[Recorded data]
::::::::::
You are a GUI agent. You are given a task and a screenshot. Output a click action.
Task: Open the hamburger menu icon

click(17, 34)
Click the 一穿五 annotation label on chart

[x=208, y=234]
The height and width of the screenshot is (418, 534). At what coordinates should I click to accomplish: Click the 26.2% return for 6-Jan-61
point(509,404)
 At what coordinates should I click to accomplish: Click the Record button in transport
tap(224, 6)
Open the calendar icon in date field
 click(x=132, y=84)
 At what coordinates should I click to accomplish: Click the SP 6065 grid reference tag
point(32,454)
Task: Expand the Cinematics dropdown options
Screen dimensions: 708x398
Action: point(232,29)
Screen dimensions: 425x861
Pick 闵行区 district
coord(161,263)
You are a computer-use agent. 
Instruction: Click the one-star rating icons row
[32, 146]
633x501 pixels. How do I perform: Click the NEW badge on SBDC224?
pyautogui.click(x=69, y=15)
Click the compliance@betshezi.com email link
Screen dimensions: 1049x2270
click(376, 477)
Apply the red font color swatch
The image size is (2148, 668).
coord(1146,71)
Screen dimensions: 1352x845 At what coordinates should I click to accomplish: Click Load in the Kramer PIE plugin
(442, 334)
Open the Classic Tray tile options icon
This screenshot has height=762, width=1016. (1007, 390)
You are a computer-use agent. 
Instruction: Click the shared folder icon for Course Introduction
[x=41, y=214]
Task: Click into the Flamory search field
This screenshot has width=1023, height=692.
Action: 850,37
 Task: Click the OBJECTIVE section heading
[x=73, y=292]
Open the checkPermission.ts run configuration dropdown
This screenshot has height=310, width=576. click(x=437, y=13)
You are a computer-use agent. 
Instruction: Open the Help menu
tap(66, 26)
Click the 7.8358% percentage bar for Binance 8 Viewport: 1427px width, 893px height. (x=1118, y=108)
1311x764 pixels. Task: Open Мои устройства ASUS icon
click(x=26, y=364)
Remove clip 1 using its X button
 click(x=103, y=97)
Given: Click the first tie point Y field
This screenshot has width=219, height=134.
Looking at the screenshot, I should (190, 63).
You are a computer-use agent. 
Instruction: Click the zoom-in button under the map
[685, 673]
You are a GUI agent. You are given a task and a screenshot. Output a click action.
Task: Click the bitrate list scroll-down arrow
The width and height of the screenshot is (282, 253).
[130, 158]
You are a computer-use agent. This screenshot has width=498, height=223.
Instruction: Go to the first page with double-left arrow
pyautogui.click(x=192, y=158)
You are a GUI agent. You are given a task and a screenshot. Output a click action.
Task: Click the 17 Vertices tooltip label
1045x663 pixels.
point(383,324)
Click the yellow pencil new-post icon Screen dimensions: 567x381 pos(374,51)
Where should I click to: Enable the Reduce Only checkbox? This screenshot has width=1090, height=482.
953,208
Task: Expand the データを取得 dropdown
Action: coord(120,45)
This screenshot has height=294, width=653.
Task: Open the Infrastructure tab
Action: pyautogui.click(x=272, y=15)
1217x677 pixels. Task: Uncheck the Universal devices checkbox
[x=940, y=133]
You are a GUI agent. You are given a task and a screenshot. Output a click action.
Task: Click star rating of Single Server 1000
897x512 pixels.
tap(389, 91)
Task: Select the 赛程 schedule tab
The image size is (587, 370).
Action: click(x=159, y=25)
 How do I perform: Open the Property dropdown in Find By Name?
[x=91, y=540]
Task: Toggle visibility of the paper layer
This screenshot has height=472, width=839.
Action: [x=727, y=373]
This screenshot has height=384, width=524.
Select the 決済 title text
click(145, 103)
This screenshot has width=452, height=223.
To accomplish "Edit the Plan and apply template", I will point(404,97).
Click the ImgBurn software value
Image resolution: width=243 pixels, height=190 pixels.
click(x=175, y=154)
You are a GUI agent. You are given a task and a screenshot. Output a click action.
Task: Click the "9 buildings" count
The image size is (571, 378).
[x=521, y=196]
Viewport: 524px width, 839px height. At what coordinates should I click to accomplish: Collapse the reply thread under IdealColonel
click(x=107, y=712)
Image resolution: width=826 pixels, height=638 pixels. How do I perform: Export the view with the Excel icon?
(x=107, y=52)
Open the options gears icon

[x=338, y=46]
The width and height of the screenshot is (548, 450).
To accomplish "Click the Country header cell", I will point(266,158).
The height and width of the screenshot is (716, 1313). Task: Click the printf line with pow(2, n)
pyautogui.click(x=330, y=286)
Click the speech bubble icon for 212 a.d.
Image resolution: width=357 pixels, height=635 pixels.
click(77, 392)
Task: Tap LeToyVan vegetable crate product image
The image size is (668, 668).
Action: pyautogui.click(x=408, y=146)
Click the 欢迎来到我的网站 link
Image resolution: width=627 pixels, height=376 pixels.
::::::::::
- How to complete this task -
From the entries above, print the lines beginning at the one with "At what coordinates should I click to accomplish: Click the SP" and stopping after the one with "Click the 7.8358%", exactly as written and with nothing else.

- Result of this exercise -
 At what coordinates should I click to accomplish: Click the SP 6065 grid reference tag
point(32,454)
Task: Expand the Cinematics dropdown options
Screen dimensions: 708x398
Action: point(232,29)
Screen dimensions: 425x861
Pick 闵行区 district
coord(161,263)
You are a computer-use agent. 
Instruction: Click the one-star rating icons row
[32, 146]
633x501 pixels. How do I perform: Click the NEW badge on SBDC224?
pyautogui.click(x=69, y=15)
Click the compliance@betshezi.com email link
Screen dimensions: 1049x2270
click(376, 477)
Apply the red font color swatch
The image size is (2148, 668).
coord(1146,71)
Screen dimensions: 1352x845 At what coordinates should I click to accomplish: Click Load in the Kramer PIE plugin
(442, 334)
Open the Classic Tray tile options icon
This screenshot has height=762, width=1016. (1007, 390)
You are a computer-use agent. 
Instruction: Click the shared folder icon for Course Introduction
[x=41, y=214]
Task: Click into the Flamory search field
This screenshot has width=1023, height=692.
Action: 850,37
 Task: Click the OBJECTIVE section heading
[x=73, y=292]
Open the checkPermission.ts run configuration dropdown
This screenshot has height=310, width=576. click(x=437, y=13)
You are a computer-use agent. 
Instruction: Open the Help menu
tap(66, 26)
Click the 7.8358% percentage bar for Binance 8 Viewport: 1427px width, 893px height. (x=1118, y=108)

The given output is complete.